• **About this exercise**
Make an exact copy of the entries below with the pictures removed.

• **Exercise data**
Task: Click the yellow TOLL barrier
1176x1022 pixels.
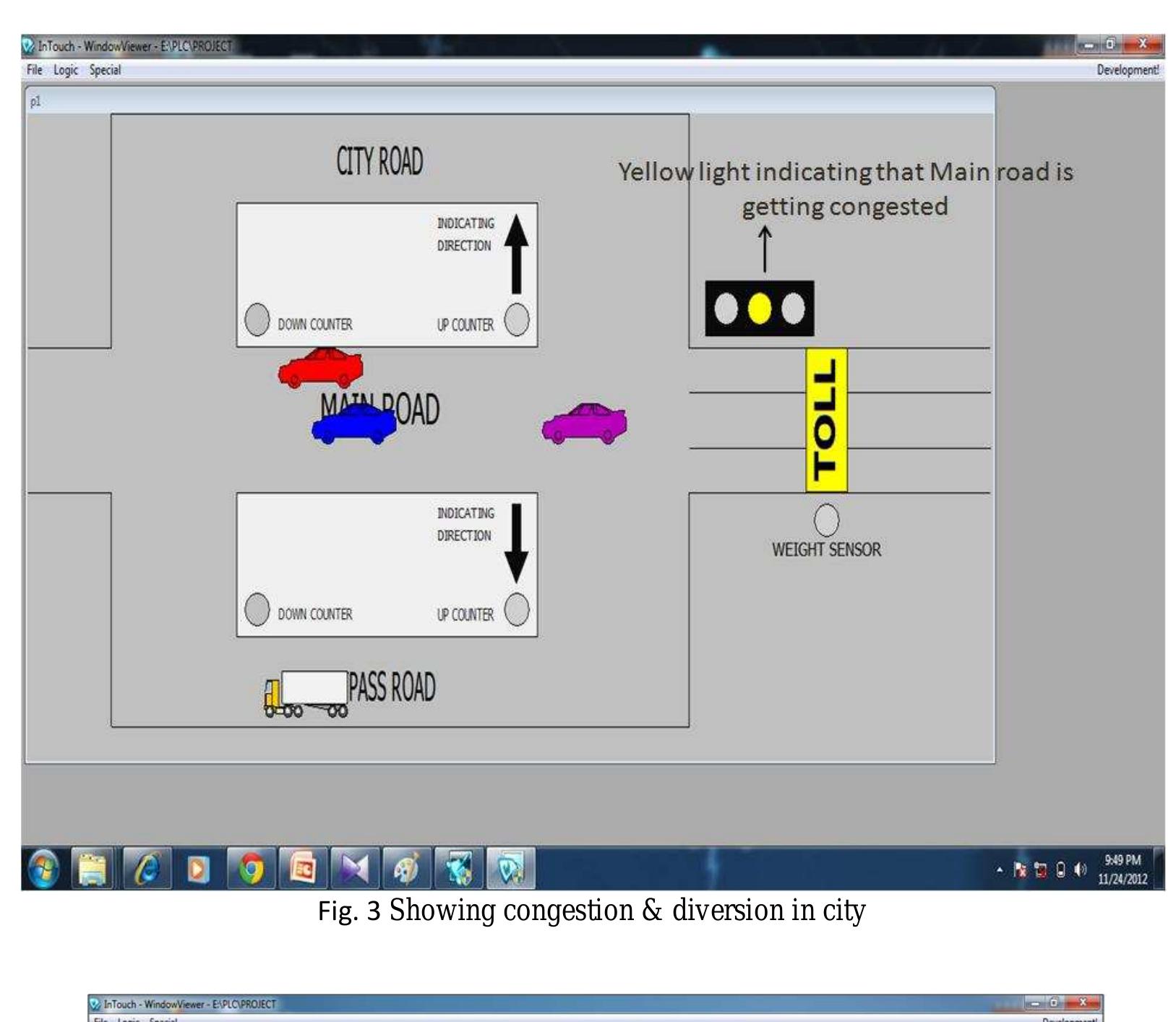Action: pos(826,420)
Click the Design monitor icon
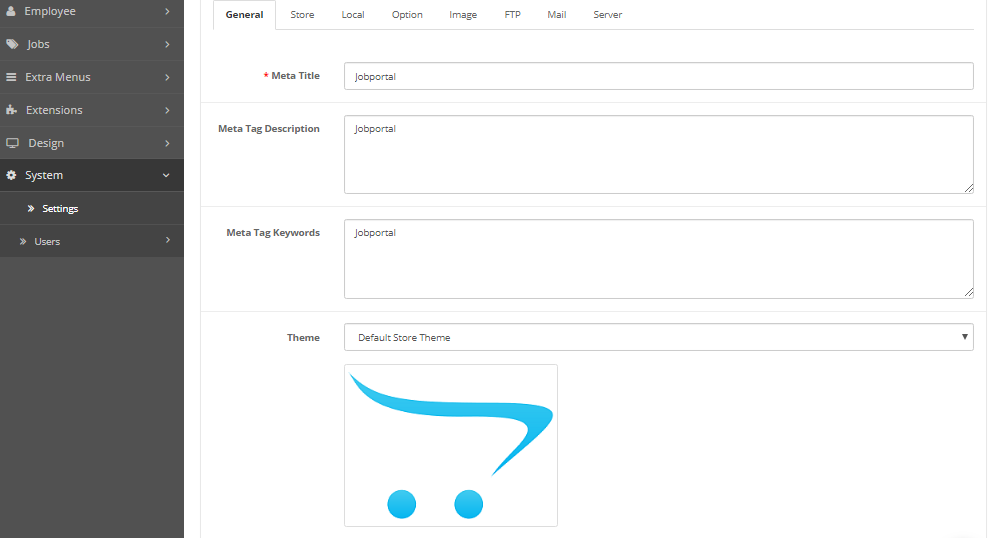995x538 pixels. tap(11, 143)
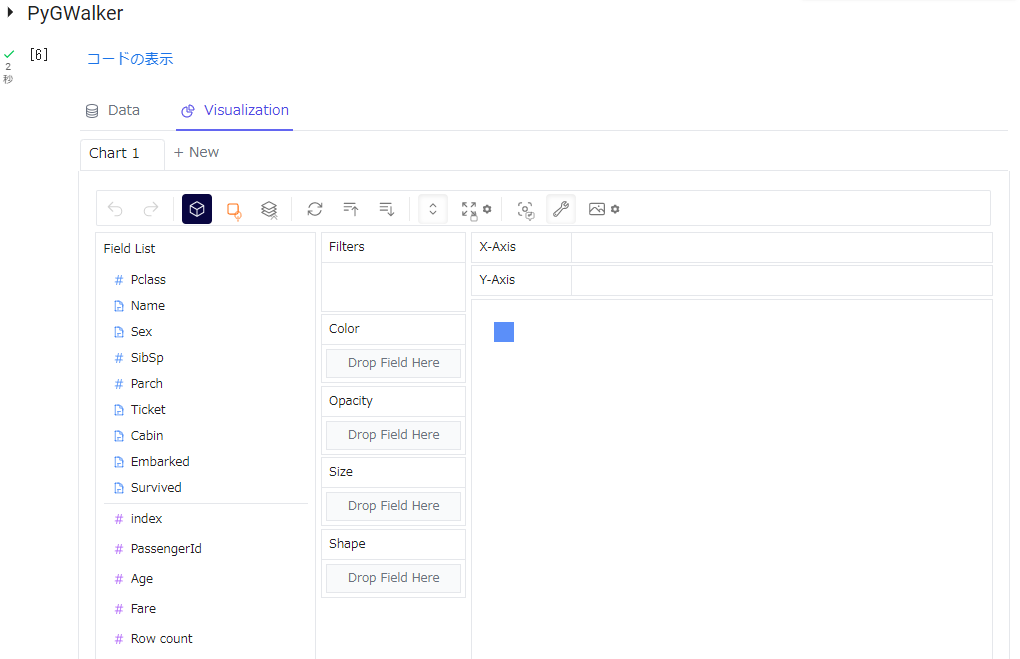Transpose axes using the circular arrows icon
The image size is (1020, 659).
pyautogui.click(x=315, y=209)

• **Final answer**
Task: Click the yellow TOLL barrier
1176x1022 pixels.
Action: pos(826,420)
Click the Design monitor icon
995x538 pixels. tap(11, 143)
Transpose axes using the circular arrows icon
The image size is (1020, 659).
pyautogui.click(x=315, y=209)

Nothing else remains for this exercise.